[Stored data entries]
____________

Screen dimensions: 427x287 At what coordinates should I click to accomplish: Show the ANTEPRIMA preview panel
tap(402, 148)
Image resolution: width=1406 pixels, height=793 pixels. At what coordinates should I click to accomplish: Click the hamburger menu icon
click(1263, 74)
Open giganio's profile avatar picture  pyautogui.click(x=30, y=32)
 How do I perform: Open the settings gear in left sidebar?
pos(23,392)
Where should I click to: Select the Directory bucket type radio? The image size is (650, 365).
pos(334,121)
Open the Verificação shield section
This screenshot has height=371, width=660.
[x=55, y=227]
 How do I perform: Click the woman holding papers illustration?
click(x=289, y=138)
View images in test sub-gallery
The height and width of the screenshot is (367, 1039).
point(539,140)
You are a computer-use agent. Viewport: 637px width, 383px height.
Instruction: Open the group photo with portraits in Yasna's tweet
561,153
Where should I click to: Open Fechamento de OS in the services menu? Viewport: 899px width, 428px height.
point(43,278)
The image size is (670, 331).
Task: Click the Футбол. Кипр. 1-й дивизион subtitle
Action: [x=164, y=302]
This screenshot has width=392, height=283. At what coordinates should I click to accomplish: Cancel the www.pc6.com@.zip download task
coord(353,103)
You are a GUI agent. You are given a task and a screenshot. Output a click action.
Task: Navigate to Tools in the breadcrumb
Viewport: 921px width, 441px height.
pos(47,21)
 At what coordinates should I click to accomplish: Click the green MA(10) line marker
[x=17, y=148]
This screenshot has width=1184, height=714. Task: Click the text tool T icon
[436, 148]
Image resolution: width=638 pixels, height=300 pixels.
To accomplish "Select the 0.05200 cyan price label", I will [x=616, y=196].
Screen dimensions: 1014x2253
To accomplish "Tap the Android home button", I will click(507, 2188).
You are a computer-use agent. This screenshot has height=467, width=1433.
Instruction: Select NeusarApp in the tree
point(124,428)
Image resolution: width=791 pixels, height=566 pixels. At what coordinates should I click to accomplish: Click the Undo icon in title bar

____________

• REQUIREMENT:
Scan the records above for the string "computer", then copy each line where it turns up.

• WRITTEN SOLUTION:
You are a computer-use agent. Viewport: 637px width, 383px height.
You are a computer-use agent. This screenshot has height=467, width=1433.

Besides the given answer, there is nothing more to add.